To find out how many times the mass media mentioned a DBMS, I can go to google.com and enter site:theregister.co.uk [DBMS name] -mozilla. Simply googling the DBMS name would fail because Google seems to become more inexact as numbers get bigger, and because “Ingres” and “Firebird” and “Drizzle” and “Cassandra” have alternative meanings that have nothing to do with databases.

So this term is more specific, it’s asking: how many times does search-term appear in The Register (in a non-Mozilla context)? For this purpose I’m positing that “the mass media” and the well-known medium “The Register” are synonymous terms.
third_most_popular_3

According to Ohloh

To find out how much activity an open-source project has, I can go to ohloh.net and look up the count of commits in the last year. (Ohloh “provides a single aggregate source of information about the world’s open source projects from over 5,000 repositories and forges including GitHub, SourceForge and Google Code, as well as open source foundation repositories including the Eclipse, Mozilla, Apache, and Linux.”) This method has been justly criticized, but is an indicator for developer enthusiasm. Again I am only showing the top ten, other than MySQL or PostgreSQL, for any kind of open-source DBMS.
third_most_popular_4

According to db-engines

An Austrian company named solid IT maintains a site named db-engines.com.
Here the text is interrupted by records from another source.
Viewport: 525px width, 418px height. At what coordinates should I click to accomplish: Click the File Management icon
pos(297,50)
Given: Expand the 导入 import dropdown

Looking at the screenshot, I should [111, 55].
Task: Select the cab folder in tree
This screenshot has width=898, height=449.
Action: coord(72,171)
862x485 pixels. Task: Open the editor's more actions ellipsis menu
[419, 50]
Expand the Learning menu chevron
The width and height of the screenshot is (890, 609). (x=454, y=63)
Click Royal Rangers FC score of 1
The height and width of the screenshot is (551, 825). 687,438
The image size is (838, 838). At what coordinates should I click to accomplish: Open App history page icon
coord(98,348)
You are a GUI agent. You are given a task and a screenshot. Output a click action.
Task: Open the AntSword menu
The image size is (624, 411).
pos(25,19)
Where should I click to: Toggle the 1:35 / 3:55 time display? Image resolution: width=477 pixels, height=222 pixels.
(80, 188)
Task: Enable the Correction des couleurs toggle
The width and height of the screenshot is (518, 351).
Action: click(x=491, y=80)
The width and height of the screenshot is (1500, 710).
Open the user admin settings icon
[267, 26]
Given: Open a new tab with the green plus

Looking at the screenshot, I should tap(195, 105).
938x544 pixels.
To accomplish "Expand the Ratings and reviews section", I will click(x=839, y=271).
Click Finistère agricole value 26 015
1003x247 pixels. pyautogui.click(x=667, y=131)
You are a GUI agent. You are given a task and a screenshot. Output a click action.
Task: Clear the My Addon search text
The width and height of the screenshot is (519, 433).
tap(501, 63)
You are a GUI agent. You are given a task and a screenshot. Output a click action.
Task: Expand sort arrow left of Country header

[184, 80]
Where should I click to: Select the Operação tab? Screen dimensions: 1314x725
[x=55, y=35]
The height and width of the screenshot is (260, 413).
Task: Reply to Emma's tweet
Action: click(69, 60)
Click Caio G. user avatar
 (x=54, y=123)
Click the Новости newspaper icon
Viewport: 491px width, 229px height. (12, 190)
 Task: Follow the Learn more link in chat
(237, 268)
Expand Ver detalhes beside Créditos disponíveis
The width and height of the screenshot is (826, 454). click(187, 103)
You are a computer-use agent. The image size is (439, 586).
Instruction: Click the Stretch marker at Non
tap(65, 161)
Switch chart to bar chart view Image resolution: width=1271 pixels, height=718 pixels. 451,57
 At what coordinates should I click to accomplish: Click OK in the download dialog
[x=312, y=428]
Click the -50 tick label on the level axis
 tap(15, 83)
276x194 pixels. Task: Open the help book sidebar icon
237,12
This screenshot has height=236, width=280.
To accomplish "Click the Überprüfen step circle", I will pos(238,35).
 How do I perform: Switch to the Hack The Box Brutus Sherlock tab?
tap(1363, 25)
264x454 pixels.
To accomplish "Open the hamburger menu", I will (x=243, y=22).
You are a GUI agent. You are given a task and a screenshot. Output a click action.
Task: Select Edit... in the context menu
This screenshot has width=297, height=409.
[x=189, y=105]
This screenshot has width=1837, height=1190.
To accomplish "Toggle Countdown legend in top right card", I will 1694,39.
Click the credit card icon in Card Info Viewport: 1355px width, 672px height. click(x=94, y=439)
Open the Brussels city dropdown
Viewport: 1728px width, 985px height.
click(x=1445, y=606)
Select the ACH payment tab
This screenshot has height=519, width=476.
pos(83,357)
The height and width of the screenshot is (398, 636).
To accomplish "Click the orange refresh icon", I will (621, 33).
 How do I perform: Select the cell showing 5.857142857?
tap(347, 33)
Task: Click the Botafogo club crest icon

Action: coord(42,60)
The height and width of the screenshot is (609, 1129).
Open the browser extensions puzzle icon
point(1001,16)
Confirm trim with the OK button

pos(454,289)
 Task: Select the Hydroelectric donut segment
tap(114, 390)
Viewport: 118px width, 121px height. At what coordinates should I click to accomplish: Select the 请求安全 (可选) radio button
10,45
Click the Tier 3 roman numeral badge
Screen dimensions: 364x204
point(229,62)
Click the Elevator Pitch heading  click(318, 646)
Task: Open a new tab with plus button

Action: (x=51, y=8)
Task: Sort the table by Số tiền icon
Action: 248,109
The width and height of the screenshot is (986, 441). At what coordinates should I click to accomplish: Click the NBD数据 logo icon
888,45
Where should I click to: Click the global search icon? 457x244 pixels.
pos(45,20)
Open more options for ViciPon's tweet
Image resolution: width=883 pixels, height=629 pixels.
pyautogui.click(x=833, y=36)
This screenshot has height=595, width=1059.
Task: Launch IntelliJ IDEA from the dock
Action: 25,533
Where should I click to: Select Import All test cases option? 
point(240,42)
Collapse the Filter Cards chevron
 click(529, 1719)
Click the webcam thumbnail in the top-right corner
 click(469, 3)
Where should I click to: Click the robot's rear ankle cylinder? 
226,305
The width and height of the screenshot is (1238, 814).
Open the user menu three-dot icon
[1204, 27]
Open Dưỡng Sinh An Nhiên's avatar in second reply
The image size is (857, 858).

On it there is “a list of DBMS ranked by their current popularity … updated monthly.” Their ranking is based on (a) Google and Bing hits, (b) Google Trends, (c) Stack Overflow and DBA Stack Exchange (counting the number of technical discussions), (d) indeed.com and simplyhired.com (counting the number of job offers), (e) LinkedIn (counting the number of people who mention the product in their profiles). In other words, none of their criteria match the criteria that I prefer. If one excludes closed-source and MySQL and PostgreSQL from their list, their top 10 hits are:
third_most_popular_5

Woe and alas. If their results had been similar to mine, despite their different criteria, then that might have validated both our methods. But they’re very different. I think that’s because my criteria are the only valid ones, but obviously I’m not the only evaluator.

According to the makers

“We believe that there are more copies of SQLite in use around the world than any other SQL database engine, and possibly all other SQL database engines combined.”
sqlite.org

“Mountain View, Calif. – February 8, 2012 – Couchbase, Inc. [is] the NoSQL market share leader …”
couchbase.com

“Firebird® is the universal open source database used by approximately 1 million of software developers worldwide.”
facebook.com/FirebirdSQL

“MongoDB is the leading NoSQL database, with significant adoption among the Fortune 500 and Global 500.”
mongodb.com

Announcing the finishers

MariaDB is in third place among the open-source SQL DBMSs, and would be third overall if we gave more weight to the numbers “according to Ohloh” and “according to The Register”. But MongoDB and Cassandra nose past it “according to Wikipedia”, and MongoDB is definitely the third-place finisher “according to db-engines”. The claim of SQLite is strongest “according to the makers”.

We have a photo finish, with a blurry camera.